The Scapa Flow Landscape Partnership Scheme

Seaplane Stations

In the early months of the First World War, Britain was constantly threatened by U-boats that slipped through the English Channel and sunk many ships, despite the use of anti-submarine defenses, patrols made by destroyers and the use of depth charges.

When an effective anti-submarine boom was stretched between England and France, U-boat commanders began coming through the Fair Isle Channel to sink the food ships coming from America to Britain. This was having a devastating effect on Britain, with food shortages becoming a reality.

U-boats came to the surface just off Fair Isle to check their compasses before making their way into the channel. This was done at dawn and dusk, so the decision was made to establish a seaplane base on Orkney. Planes would fly over Fair Isle during these times and look for submarines.

Seaplane Station at Scapa © Orkney Library and Archive

On 15 August 1914, the first of the fleet’s aircraft arrived in Orkney. Three seaplanes and two aeroplanes were dumped in a field of still green oats belonging to the farm of Nether Scapa.

At first the aircraft were covered over with an assortment of tents and marquees borrowed from a variety of sources in the nearby town of Kirkwall. A severe gale in early November caused destruction to some of the site and some of the planes were damaged. Permanent buildings were erected, but almost immediately condemned as being unsuitable owing to the large area of beach that was uncovered at low tide, and the difficulty of launching the seaplanes.

However the hangars remained in place. These were in use throughout the war and were mainly used for maintenance, repair and storage. By the end of 1916 hundreds of airmen and pilots had arrived to mount a counter-offensive to the U-boats.

After the First World War, the seaplane station was converted into a tuberculosis sanatorium which was opened in 1924. One of the buildings was later used as a tuberculosis hospital.

As Scapa was unsuitable, Houton was chosen as the main seaplane base. It had a good sheltered bay and had access to open water. It was established in 1917 and to begin with the site was intended to be used for repair and maintenance only. However, it soon boasted slipways, hangars, repairs shops, its own generating plant and accommodation for 600 personnel.

It provided a base for Nos 306, 307 and 430 flights to undertake North Sea anti-submarine and seaplane defence duties, as well as housing short flying boats and seaplanes.
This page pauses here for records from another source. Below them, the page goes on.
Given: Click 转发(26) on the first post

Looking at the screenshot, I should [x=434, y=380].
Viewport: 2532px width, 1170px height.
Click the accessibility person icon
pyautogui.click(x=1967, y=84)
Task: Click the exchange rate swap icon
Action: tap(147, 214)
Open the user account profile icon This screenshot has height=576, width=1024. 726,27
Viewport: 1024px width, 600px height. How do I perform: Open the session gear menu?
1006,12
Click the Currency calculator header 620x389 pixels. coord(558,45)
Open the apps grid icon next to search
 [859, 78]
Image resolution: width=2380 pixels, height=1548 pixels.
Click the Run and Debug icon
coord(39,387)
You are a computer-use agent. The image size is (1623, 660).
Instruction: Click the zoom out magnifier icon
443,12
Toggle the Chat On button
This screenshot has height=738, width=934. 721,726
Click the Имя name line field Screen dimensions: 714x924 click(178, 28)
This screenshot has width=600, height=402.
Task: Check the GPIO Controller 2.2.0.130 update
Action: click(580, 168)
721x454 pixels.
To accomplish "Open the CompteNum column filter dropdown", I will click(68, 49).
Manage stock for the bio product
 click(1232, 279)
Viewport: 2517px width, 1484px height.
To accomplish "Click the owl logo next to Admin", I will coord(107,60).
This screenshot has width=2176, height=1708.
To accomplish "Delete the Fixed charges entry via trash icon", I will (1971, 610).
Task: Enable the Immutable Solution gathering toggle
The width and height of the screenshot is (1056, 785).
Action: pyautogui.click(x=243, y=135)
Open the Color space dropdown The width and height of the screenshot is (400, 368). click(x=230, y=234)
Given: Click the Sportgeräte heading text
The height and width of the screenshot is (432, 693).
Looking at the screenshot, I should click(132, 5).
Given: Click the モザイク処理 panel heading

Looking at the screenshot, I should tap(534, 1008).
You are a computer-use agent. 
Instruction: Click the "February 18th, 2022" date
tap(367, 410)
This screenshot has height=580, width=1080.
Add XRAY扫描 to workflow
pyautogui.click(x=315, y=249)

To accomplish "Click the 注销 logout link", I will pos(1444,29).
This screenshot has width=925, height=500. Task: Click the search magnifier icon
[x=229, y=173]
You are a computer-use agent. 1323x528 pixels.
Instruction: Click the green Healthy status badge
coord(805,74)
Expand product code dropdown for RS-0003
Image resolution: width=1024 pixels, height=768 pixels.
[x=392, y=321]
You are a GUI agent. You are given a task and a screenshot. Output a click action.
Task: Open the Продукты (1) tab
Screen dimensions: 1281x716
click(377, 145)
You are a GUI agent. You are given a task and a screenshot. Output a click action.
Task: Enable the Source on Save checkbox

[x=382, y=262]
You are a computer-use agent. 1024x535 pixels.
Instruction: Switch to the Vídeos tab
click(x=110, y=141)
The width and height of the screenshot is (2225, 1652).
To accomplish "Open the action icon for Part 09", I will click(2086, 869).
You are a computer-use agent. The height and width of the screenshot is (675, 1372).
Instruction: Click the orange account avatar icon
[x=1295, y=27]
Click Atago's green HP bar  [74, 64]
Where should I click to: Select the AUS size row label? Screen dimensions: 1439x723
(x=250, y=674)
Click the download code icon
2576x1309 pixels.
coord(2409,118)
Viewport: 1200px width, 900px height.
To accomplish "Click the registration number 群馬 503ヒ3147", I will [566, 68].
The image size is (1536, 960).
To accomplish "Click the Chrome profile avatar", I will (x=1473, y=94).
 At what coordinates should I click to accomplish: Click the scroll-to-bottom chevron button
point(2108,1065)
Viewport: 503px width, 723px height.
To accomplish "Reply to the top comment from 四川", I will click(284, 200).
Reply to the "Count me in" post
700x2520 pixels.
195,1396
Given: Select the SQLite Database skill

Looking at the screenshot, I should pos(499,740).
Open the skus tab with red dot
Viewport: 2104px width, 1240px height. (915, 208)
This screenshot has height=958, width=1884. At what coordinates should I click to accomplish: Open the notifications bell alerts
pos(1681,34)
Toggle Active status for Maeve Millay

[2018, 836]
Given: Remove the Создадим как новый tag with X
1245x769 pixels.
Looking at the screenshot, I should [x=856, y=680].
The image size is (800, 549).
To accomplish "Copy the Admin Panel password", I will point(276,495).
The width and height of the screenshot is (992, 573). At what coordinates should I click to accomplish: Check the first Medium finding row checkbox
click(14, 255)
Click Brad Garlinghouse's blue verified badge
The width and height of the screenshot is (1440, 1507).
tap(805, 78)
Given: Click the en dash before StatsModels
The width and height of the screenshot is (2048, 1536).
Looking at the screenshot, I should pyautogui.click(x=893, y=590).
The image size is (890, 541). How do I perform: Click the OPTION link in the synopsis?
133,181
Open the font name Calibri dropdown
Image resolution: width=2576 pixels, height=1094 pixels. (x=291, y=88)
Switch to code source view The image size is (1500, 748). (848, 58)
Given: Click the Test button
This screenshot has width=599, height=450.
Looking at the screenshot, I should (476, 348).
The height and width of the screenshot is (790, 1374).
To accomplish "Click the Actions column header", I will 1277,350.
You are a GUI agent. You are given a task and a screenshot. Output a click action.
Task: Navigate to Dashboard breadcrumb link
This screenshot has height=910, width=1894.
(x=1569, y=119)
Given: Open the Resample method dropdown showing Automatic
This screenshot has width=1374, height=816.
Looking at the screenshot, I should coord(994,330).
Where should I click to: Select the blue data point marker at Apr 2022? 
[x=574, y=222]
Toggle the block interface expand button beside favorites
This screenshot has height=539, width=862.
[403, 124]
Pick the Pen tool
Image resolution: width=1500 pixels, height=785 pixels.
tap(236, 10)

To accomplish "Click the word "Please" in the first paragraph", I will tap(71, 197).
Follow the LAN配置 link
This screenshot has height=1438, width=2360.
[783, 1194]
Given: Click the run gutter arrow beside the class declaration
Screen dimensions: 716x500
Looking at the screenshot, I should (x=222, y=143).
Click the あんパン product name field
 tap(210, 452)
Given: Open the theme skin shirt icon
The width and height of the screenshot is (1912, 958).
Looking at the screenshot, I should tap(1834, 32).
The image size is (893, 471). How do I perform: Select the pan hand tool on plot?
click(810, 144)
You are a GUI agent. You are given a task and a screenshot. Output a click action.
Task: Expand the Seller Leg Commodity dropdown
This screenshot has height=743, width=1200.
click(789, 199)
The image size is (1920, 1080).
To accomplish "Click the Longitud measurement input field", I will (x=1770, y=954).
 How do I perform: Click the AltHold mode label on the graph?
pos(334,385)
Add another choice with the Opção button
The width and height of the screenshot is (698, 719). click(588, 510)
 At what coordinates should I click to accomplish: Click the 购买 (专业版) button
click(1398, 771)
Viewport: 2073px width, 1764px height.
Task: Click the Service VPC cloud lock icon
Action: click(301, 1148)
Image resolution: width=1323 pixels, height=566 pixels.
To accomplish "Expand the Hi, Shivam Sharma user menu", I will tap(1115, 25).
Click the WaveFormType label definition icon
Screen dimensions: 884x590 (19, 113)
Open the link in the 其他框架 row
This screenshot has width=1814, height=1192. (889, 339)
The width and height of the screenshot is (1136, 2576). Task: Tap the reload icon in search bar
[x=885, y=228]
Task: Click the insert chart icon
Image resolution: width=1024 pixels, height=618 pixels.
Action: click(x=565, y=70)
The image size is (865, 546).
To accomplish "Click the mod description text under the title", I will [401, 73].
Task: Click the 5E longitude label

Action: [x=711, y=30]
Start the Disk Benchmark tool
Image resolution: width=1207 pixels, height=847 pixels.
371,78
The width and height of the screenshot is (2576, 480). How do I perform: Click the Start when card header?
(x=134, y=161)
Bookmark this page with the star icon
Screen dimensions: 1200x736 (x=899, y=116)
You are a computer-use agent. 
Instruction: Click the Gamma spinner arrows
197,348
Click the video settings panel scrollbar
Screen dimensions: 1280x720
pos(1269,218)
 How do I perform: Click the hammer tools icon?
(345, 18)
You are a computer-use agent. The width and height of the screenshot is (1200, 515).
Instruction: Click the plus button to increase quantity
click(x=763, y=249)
In addition, a kite balloon station was located on the west side of the Bay of Houton and more than 20 huts and maintenance buildings were established here. In the Second World War the accommodation camp on the east side of the Bay of Houton was replaced by an anti-aircraft battery.


Sea Plane Station at Houton. (c) orkney Library & Archive

While Houton was operational, there was still a need for a better site and Swanbister was finally selected. Building work started and was ongoing when the Armistace was declared. Although the war had ended, building work continued, which caused a great deal of anger from people who though it should be abandoned due to the cost. However, the buildings were finished. Almost as soon as they were completed, the buildings were sold off.